Oettingen-Wallerstein library

Oettingen-Wallerstein library (Oettingen-Wallersteinsche Bibliothek) is the former library of the princes of Oettingen-Wallerstein, now part of the collection of Augsburg University library.

It contains some 1,600 manuscripts, 1,300 incunabula, 1,800 musical mss., 600 musical prints, and 117,000 prints of the 16th to 19th centuries. The collection contains the five libraries of secularized Swabian monasteries Kirchheim am Ries, Maihingen, Mönchsdeggingen, Füssen (St. Mang) and Donauwörth. Besides this, bibliophile princes Kraft Ernst (1748–1802) and his son Ludwig (1791–1870) collected medieval manuscripts so avidly that the family fell into debt.

The medieval collection includes the 8th-century Echternach Evangeliary, the illustrated bible of Sancho el Fuerte (1190), and a Frankish psalter of the 13th century, fencing and tournament books of the 15th to 16th centuries, and a horoscope by Nostradamus for Rudolf II, Holy Roman Emperor, .[1]
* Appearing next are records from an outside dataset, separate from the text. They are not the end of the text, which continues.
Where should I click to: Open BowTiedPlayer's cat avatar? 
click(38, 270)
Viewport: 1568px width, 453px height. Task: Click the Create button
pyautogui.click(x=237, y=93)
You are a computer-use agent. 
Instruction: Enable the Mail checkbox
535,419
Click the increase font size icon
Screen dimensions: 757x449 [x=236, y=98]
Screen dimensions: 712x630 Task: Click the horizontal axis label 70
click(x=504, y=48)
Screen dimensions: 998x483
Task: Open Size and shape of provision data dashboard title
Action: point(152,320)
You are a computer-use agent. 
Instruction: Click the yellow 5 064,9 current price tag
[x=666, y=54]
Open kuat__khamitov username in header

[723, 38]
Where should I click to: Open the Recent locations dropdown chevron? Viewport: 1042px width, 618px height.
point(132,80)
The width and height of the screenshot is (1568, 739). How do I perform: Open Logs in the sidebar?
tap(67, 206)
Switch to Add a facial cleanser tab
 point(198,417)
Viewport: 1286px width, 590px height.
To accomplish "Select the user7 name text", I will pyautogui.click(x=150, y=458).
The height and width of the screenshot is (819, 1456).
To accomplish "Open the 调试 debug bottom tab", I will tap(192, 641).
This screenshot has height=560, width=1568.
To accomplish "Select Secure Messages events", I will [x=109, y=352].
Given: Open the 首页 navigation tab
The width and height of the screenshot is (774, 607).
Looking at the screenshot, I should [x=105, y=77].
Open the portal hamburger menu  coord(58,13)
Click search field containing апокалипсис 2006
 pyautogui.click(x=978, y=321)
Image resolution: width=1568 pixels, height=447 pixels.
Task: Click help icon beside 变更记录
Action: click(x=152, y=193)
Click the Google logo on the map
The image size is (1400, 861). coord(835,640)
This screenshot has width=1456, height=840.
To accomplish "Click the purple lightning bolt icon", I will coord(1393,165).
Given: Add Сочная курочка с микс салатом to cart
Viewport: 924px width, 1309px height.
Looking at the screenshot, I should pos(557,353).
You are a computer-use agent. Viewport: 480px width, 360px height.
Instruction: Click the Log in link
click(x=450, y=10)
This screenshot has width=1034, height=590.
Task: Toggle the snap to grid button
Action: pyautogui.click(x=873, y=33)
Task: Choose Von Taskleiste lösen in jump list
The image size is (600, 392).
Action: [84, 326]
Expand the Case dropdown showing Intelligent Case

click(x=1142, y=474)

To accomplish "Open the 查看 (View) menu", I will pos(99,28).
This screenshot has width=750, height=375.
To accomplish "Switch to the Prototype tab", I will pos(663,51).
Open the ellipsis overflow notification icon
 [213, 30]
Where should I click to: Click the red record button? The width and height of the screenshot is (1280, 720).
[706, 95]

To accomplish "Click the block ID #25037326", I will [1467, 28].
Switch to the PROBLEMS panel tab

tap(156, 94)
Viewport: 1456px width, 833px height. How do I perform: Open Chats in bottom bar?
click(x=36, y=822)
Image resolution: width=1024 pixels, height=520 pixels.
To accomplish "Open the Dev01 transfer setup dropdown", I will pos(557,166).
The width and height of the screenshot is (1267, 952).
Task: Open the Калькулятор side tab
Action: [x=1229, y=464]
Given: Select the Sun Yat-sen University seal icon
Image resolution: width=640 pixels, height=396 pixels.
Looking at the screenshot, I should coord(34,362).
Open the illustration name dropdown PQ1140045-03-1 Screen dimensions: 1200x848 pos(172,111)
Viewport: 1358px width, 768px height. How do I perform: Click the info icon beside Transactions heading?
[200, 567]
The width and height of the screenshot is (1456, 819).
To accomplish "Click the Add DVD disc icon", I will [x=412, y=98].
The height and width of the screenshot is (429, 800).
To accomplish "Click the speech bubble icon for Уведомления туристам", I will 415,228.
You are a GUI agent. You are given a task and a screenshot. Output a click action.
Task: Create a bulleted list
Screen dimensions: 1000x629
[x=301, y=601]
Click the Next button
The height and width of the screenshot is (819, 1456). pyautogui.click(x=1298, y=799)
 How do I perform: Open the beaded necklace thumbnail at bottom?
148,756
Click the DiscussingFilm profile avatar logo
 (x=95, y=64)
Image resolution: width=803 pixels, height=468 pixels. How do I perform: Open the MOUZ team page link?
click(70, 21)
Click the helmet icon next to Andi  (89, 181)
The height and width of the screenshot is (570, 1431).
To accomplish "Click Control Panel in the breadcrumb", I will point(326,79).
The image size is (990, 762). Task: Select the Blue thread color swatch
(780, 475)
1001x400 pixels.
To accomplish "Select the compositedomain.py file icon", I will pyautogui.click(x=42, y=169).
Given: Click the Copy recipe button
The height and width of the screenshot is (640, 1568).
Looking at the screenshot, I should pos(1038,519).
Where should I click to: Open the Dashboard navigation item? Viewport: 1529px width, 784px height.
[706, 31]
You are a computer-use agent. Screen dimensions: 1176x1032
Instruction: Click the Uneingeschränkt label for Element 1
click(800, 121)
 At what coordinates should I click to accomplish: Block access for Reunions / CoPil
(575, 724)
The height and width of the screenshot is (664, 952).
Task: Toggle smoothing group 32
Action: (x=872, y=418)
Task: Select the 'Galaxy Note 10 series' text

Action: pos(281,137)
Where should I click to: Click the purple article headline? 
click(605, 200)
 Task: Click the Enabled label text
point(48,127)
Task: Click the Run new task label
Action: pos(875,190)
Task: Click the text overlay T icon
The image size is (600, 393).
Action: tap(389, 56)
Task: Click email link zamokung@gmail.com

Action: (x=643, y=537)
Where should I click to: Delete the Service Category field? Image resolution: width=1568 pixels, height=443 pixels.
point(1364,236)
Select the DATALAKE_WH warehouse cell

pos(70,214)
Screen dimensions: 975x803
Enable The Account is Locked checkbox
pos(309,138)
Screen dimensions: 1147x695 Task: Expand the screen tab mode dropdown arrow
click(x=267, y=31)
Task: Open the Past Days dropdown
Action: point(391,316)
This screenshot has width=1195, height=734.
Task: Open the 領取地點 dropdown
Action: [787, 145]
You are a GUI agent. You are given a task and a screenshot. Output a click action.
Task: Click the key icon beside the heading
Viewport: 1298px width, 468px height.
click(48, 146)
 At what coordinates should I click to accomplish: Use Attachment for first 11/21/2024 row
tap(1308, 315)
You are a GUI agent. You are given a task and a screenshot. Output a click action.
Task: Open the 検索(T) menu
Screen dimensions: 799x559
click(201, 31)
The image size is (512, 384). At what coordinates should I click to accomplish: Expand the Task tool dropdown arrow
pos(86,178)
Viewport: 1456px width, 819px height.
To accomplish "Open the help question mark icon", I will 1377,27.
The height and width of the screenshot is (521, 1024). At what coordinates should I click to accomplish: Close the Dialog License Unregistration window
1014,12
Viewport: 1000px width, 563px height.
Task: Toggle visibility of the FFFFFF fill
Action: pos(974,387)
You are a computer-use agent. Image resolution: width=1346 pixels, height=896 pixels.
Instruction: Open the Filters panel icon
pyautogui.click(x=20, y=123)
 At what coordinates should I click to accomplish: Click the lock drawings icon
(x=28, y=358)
In 1816, a total of 4,500 manuscripts and early prints were combined to form a "medieval library" open to the public in Wallerstein. The library was moved to Maihingen in 1841; after World War II, it was stored in Harburg castle until 1980, when it was sold to the State of Bavaria for 40 million DM and incorporated into Augsburg University library.